その後何事もなく撮影は終わり、結局理事長とは何も無かった。
撮影後……
ハヤト「撮影お疲れ様。2人で少し話さないか?」
ハルキ「は、はい!」
撮影では手を出すどころか、どのようにすれば綺麗に映れるかとか、細かいアドバイスをくれて、俺の心確実に開こうとしていた。
二人は向かい合うようにソファーに腰を下ろした。
ハヤト「学校は楽しい?」
ハルキ「はい。とても。」
ハヤト「実は、君が入学した頃から目を付けてたんだ。驚いた?汗」
ハルキ「え……」
やっぱりレンが言っていたことは本当だったんだ。
ハヤト「でも変な意味じゃないよ!!君には人を引き付けて、人の前に立てる才能があると思ってたんだよ。黒瀬会長みたいにね。成績や経験はまだまだ彼に劣るけど、君なら彼を超える優秀な人物になれると僕は信じている。」
しっかりと目を見据えてそう強く言われると、本当に俺が優秀な人物なのではないかと勘違いしてしまいそうになる。
ハヤト「黒瀬会長には去年から言ってあったんだけど、断られてしまってね。きっと君に超えられると分かっていたから嫌だったんだろうね。彼もプライドが高いから…そうだ…これ…」
見せられたのは大量の写真だった。そこに写っているのはレンと、見ず知らずの男の人たち。
生徒から社会人まで年齢は様々に見える。
その人たちと…ヤってる写真…。
どの人のにもレンのが入ってる………。
俺を愛してるって言ったのは嘘…。
理事長が俺にやましいことをしようとしてるなんて酷い嘘までついたのか…?理事長はこんなにも素晴らしい人だ。俺という人間を見て、期待して、信じてくれている。
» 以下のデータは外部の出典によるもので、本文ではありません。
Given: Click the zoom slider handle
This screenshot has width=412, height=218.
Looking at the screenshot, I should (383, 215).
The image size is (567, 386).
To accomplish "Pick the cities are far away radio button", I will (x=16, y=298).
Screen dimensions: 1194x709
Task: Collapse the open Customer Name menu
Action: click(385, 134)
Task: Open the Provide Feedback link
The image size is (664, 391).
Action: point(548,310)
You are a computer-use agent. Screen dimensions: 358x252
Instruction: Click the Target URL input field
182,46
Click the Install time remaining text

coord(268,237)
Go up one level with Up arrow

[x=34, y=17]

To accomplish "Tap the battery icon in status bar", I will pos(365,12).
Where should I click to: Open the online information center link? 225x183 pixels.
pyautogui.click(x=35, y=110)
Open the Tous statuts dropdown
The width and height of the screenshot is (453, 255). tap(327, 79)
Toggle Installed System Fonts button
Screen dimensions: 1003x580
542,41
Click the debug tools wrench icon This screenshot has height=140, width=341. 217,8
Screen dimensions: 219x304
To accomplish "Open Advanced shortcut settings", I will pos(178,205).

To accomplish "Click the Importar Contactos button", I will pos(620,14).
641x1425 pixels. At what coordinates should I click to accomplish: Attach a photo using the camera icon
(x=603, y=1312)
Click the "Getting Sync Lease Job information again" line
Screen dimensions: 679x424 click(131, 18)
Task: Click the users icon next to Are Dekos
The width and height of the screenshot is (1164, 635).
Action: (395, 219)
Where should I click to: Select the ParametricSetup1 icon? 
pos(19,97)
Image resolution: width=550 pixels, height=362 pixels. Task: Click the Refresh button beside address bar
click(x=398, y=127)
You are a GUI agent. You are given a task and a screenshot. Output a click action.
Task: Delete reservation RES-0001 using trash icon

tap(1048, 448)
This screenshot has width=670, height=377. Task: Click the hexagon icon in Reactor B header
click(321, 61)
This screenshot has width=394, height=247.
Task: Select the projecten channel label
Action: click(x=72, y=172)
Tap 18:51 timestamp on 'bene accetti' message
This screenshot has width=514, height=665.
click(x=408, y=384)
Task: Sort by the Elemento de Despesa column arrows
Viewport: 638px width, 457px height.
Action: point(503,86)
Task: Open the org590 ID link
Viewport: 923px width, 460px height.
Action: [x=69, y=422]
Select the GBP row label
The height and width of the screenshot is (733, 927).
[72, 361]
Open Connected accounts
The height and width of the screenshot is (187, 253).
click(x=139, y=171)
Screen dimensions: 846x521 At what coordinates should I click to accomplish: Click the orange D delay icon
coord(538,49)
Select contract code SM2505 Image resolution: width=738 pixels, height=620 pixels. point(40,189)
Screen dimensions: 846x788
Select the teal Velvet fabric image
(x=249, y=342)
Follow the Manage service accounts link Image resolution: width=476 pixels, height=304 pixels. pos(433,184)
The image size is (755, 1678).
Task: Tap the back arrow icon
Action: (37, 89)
レンは俺のことなんて見ていなかった。自分の欲望のまま俺を犯して、自分のものにした。性処理の道具にしたんだ…。
こんなのどちらの言い分を信じるかなんて、誰が見ても分かる。
ハルキ「俺……勘違いしてました。理事長がこんなに素晴らしい人だったなんて……ごめんなさい。勝手に思い込みで警戒なんかして……」
ハヤト「いや。いいんだ。初対面なら誰だって警戒するだろう。もし君さえよければ、これからも理事長室に来て私の話し相手になってくれないか?」
ハルキ「もちろんです!!」
俺は理事長室を後にして、みんなが待つ待機場所へと戻った。